_Exercise aim_. Check the lines of the listing below for the word "will", and state only how many have it.
'''
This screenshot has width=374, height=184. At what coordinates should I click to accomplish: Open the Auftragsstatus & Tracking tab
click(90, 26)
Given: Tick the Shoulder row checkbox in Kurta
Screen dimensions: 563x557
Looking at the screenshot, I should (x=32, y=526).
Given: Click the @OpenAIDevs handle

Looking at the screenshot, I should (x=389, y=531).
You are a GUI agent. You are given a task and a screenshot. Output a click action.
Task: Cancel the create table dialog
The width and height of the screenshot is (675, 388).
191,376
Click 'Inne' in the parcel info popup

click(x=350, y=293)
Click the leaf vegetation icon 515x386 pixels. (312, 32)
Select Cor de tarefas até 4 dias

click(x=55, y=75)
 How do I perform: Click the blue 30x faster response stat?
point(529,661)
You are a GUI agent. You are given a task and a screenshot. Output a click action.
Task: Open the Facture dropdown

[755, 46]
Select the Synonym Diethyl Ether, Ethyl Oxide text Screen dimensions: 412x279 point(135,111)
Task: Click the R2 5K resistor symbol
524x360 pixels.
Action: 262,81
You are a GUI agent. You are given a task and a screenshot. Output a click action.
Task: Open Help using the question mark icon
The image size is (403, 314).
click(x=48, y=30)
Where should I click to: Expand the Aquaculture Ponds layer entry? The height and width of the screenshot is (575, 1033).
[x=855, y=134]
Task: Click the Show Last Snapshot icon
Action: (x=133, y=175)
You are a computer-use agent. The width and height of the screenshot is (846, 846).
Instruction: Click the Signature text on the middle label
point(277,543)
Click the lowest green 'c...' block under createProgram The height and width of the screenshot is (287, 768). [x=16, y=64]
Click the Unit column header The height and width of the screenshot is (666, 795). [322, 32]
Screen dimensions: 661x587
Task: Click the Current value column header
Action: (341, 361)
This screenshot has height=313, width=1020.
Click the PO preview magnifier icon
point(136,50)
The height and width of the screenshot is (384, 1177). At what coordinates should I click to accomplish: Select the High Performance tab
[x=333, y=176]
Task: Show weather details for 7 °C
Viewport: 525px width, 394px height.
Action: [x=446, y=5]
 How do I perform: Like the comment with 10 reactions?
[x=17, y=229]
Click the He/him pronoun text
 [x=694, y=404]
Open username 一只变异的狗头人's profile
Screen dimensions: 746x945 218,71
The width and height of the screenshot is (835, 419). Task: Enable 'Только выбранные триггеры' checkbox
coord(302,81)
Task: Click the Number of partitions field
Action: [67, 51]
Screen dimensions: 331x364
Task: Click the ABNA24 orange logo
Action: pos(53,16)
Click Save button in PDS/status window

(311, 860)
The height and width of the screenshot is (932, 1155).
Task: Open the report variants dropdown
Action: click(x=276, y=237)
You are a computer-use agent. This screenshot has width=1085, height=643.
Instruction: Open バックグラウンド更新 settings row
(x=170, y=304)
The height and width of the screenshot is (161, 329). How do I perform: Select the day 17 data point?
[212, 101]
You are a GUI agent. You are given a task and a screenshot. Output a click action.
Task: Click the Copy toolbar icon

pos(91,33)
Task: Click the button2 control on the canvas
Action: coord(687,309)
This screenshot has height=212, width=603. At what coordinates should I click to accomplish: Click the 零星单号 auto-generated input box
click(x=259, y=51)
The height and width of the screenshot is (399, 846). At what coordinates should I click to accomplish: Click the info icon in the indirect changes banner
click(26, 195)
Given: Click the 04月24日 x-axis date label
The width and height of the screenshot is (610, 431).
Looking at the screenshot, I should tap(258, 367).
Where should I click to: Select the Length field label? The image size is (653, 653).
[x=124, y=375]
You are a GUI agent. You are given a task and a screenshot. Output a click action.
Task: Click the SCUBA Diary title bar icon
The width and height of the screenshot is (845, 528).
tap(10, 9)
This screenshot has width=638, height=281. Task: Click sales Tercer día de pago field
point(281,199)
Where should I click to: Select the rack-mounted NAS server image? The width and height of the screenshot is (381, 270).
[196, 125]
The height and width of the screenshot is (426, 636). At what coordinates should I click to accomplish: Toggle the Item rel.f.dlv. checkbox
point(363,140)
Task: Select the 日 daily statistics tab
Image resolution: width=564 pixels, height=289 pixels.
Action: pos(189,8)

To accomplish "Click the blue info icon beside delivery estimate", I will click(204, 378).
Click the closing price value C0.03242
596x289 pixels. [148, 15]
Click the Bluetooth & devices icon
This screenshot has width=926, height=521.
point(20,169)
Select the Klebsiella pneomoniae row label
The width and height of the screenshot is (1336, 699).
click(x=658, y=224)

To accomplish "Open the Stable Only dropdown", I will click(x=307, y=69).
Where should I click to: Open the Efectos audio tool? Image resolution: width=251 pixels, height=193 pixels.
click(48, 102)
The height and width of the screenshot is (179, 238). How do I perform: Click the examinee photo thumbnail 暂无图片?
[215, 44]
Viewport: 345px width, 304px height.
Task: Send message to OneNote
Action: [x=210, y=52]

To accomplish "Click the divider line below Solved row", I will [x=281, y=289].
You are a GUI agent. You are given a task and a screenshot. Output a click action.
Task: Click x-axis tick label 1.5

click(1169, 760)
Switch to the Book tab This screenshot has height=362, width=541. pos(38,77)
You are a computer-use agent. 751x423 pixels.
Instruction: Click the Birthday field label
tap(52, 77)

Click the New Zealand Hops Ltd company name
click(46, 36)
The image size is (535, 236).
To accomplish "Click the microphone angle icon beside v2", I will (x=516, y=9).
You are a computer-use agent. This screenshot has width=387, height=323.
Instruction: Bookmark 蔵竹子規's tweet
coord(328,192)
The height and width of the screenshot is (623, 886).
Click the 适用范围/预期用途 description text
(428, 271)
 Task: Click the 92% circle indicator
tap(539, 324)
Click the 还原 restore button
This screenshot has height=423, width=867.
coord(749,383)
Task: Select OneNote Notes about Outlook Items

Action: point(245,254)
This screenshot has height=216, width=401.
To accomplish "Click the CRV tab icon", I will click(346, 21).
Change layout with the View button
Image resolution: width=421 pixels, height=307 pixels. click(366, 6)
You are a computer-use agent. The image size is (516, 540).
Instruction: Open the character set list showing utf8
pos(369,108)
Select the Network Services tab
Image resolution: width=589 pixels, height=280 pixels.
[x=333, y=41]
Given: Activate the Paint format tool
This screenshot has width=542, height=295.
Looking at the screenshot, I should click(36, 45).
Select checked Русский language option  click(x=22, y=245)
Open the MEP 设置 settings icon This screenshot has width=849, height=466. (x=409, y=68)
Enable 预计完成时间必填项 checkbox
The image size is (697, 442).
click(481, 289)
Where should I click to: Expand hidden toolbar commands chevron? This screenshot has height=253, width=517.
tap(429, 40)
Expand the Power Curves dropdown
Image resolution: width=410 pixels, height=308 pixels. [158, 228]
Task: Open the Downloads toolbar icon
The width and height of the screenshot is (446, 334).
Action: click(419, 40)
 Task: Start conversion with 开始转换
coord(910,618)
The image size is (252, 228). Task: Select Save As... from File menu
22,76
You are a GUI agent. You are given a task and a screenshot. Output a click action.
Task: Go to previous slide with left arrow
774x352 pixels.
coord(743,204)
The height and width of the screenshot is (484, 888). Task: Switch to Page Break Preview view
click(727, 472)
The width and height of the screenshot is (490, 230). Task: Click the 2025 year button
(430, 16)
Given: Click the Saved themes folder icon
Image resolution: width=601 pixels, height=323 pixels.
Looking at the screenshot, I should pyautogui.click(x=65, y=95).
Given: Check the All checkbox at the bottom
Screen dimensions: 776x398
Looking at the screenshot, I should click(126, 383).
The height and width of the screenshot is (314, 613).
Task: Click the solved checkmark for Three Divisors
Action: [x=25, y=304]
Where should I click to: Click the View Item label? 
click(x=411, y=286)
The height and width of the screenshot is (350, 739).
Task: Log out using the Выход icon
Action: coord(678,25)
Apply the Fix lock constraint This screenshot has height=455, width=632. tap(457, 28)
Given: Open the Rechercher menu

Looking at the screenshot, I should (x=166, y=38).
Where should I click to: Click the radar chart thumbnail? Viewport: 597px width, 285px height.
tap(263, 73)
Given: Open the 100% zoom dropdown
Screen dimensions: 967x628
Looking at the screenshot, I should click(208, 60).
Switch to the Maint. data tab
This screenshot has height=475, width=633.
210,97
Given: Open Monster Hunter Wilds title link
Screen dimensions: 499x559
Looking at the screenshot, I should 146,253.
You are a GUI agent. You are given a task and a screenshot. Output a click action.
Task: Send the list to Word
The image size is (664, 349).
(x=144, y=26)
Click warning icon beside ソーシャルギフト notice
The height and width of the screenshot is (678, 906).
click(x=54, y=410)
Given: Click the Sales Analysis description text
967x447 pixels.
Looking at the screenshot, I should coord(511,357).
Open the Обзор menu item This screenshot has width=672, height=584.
'''
_Result below_. 5